● **REQUIRED WORK**: Please swap "Options menu" for "Settings menu" throughout the rows below and write them all out again with nothing else altered. Leave the pictures out.

▼▼▼

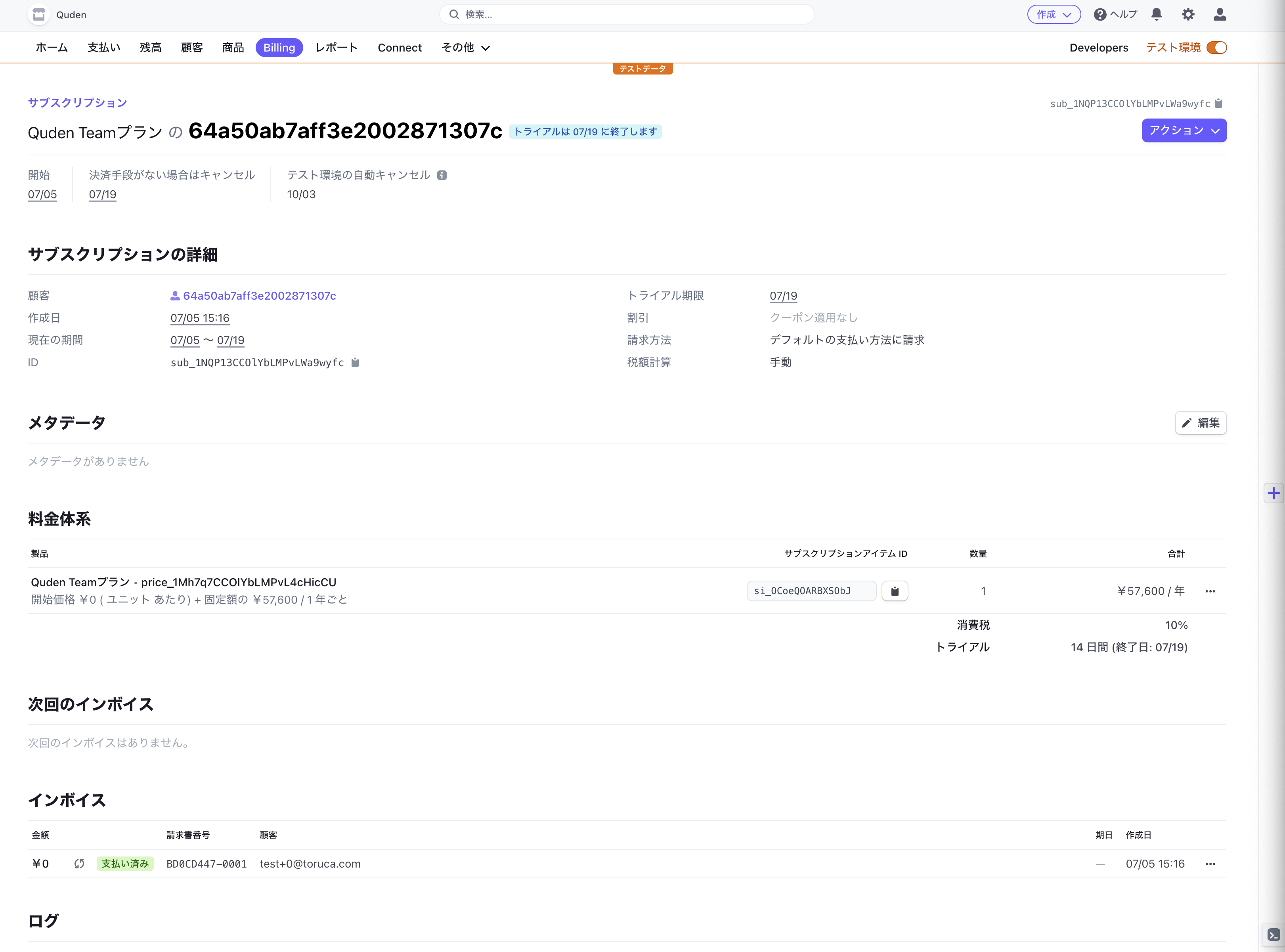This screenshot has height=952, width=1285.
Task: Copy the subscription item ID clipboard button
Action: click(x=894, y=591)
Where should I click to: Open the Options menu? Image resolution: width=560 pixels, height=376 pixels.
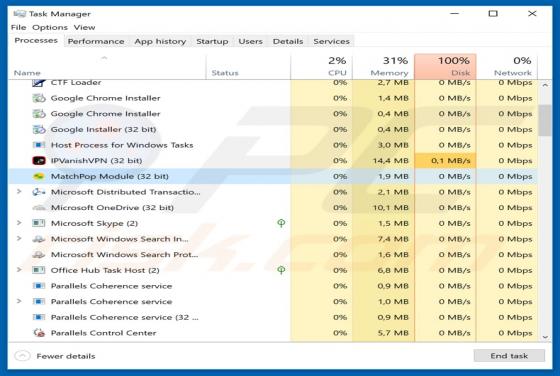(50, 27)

▲▲▲

● **FULL RESPONSE**:
This screenshot has height=952, width=1285.
Task: Copy the subscription item ID clipboard button
Action: click(x=894, y=591)
Where should I click to: Open the Settings menu? Image resolution: width=560 pixels, height=376 pixels.
(50, 27)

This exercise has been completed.